В нашей московской студии гости: лауреаты премии "Дебют" 2004 года поэт Анна Логвинова и литературный критик Юлия Идлис. Примите, прежде всего, поздравления с победой. Вместе с Анной и Юлией у нас есть еще один гость -поэт и прозаик Сергей Гандлевский, который в этом году стал председателем жюри, но, кажется, не полностью по своей воле?

Сергей Гандлевский: Я не стал председателем жюри, это ошибка. Председателем жюри был Чингиз Айтматов. Но он был нездоров к моменту вручения премий, поэтому он принимал участие в нашей работе, то есть, председательствовал, а я, по просьбе остальных членов жюри вручал номинацию большой прозы и говорил какие-то свои слова, поскольку его не было.

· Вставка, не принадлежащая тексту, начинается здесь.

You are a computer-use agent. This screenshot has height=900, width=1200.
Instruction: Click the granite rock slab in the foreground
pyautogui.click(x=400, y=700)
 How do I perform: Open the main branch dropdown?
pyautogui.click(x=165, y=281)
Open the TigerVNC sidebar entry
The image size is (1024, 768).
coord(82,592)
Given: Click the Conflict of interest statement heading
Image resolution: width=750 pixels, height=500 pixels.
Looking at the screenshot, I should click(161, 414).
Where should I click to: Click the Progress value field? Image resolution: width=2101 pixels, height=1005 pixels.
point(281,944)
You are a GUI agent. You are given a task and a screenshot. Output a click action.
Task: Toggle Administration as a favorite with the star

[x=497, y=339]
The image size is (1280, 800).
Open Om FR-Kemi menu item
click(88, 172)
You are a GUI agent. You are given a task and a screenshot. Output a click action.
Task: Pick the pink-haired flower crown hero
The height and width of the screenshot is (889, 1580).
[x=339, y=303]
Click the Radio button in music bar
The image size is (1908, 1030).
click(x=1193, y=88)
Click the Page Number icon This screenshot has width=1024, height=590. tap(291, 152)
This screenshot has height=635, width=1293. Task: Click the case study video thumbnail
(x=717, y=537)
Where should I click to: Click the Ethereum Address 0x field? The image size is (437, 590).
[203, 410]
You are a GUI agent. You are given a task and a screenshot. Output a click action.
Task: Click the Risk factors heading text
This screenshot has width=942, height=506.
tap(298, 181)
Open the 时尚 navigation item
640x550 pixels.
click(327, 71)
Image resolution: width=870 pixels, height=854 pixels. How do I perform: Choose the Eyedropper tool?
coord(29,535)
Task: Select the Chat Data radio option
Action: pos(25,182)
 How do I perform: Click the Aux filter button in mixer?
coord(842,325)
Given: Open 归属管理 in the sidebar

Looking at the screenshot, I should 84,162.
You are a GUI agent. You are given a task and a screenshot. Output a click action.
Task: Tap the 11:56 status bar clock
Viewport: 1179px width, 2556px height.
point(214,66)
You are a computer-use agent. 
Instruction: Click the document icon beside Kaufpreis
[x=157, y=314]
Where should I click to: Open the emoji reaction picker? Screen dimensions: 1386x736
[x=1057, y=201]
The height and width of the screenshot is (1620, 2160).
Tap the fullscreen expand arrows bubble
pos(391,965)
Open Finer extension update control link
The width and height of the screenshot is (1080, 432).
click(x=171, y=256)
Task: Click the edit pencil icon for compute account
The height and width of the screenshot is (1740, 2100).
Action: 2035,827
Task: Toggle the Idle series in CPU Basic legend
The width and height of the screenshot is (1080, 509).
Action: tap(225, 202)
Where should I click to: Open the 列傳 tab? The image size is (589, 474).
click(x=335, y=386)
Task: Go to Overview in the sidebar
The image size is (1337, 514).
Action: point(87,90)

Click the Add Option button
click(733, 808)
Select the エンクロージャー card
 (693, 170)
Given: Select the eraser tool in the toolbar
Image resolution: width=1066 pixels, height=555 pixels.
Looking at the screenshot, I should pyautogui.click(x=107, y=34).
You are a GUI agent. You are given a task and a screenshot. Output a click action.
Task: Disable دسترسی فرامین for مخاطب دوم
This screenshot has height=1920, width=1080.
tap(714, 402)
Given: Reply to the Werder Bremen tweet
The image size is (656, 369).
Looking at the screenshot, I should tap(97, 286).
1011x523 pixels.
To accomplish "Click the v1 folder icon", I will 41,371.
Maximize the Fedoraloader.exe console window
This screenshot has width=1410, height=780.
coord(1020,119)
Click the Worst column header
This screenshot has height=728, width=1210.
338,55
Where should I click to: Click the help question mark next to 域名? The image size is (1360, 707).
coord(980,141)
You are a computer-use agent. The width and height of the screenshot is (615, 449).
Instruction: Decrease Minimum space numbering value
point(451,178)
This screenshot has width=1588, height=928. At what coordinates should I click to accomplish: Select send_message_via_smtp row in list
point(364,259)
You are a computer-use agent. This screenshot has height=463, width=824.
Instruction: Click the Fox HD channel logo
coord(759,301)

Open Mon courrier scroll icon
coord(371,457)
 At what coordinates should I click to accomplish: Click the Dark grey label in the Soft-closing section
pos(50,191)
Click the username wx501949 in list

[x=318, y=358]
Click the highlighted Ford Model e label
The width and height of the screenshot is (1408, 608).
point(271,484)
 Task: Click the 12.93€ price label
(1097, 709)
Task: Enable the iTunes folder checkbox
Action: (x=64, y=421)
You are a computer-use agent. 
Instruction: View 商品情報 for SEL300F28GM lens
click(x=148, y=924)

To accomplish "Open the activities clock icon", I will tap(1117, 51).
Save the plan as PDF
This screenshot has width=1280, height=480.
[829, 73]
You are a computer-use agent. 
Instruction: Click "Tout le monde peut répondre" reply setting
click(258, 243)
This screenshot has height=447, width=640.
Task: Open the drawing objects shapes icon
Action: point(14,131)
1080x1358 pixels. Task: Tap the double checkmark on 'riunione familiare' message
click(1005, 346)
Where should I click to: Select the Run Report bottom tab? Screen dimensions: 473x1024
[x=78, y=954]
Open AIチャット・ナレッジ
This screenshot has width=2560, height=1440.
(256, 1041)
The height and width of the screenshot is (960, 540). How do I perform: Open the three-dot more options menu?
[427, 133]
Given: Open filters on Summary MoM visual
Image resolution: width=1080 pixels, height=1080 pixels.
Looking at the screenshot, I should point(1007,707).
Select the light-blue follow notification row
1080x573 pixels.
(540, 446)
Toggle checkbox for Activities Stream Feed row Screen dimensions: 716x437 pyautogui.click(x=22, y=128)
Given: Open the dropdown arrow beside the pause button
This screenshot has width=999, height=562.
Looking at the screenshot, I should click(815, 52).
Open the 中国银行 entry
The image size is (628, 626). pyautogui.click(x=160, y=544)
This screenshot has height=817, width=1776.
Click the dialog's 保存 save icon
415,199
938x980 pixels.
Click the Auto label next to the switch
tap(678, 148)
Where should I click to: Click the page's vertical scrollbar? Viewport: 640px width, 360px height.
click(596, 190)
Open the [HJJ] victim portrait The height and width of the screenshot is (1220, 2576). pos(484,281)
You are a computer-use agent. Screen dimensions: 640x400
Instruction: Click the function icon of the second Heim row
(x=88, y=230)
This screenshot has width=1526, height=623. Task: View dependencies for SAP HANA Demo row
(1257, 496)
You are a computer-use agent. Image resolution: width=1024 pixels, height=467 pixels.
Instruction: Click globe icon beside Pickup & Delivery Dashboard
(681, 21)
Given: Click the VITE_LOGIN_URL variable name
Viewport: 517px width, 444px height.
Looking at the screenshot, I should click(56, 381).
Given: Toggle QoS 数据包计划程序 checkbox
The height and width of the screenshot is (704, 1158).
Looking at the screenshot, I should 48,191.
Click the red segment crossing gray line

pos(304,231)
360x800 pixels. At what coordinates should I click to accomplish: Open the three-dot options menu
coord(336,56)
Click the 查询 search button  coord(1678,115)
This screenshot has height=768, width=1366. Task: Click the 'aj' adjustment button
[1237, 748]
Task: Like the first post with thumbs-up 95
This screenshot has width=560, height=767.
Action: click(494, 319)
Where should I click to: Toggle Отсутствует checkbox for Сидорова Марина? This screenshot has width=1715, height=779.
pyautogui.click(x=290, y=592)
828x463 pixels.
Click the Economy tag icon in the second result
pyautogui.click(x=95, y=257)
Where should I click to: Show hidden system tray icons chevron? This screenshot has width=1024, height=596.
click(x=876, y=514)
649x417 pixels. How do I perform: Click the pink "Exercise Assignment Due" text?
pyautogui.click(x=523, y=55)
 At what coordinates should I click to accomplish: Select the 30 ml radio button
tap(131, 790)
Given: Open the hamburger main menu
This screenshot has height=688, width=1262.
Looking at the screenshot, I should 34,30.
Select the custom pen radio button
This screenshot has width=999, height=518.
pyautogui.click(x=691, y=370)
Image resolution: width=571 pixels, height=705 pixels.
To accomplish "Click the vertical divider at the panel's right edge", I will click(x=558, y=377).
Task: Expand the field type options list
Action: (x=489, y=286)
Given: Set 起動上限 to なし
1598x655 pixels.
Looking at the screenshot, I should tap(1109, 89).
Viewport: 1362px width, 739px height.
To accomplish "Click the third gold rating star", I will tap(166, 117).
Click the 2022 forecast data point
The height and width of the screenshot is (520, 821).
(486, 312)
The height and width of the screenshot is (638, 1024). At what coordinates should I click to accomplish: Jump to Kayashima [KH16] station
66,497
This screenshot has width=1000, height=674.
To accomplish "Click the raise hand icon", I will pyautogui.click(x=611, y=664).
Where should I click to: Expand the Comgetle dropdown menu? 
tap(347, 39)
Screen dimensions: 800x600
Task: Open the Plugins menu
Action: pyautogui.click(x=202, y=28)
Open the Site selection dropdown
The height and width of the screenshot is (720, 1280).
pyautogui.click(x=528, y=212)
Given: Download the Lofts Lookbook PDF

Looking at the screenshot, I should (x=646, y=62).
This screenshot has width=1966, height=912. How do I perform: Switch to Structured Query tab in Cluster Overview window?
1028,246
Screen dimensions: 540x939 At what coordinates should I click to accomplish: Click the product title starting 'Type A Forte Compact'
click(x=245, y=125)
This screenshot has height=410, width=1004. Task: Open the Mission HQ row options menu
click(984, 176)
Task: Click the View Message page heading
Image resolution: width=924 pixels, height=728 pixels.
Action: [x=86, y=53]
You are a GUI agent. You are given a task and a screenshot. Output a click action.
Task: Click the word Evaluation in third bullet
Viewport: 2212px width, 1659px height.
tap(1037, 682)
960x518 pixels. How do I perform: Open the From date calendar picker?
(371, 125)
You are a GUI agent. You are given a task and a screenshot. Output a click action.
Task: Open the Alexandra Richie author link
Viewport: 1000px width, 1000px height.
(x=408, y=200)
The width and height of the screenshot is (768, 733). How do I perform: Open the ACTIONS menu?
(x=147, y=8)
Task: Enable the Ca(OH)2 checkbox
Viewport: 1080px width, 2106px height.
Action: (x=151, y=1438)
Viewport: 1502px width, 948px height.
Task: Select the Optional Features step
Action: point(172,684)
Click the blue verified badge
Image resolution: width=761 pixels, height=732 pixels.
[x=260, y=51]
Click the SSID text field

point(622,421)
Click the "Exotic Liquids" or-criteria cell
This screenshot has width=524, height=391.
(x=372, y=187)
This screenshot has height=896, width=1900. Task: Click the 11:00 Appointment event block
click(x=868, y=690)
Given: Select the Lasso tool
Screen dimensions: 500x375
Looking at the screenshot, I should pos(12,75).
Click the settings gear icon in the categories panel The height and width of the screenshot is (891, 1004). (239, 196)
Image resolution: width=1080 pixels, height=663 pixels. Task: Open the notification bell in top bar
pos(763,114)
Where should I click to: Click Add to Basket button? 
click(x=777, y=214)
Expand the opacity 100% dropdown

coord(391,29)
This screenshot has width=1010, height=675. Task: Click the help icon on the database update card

Иван Толстой: То есть Айтматову досталось самое тяжелое бремя, а вам удовольствие. Я скажу несколько слов об истории премии. Премия "Дебют", учрежденная фондом "Поколение" 5 лет назад, вручается авторам литературных произведений на русском языке, не превысившим, на момент награждения, возраста 25 лет, вне зависимости от места их проживания. Премия ежегодно вручается по пяти номинациям, отражающим основные типы литературы. Победители по всем пяти номинациям получают почетный приз Птица, а также, право заключить фондом "Поколение" издательский договор с эксклюзивным гонораром 2000 долларов. За 2002 год лауреатами премии "Дебют" стали Анатолий Рясов - крупная проза, Дина Гатина - малая проза, Павел Колпаков - поэзия, Сергей Калужанов - драматургия, Анна Руз - детская литература. Лауреатами за 2003 год стали Владимир Лорченков - крупная проза, Николай Епихин - малая проза, Марианна Гейде - поэзия, Ксения Жукова - драматургия, Александр Силаев - фантастика и Дмитрий Теткин - критика. А что же в этом году? Сергей, расскажите, пожалуйста, как все происходило, кому вручены премии и за что?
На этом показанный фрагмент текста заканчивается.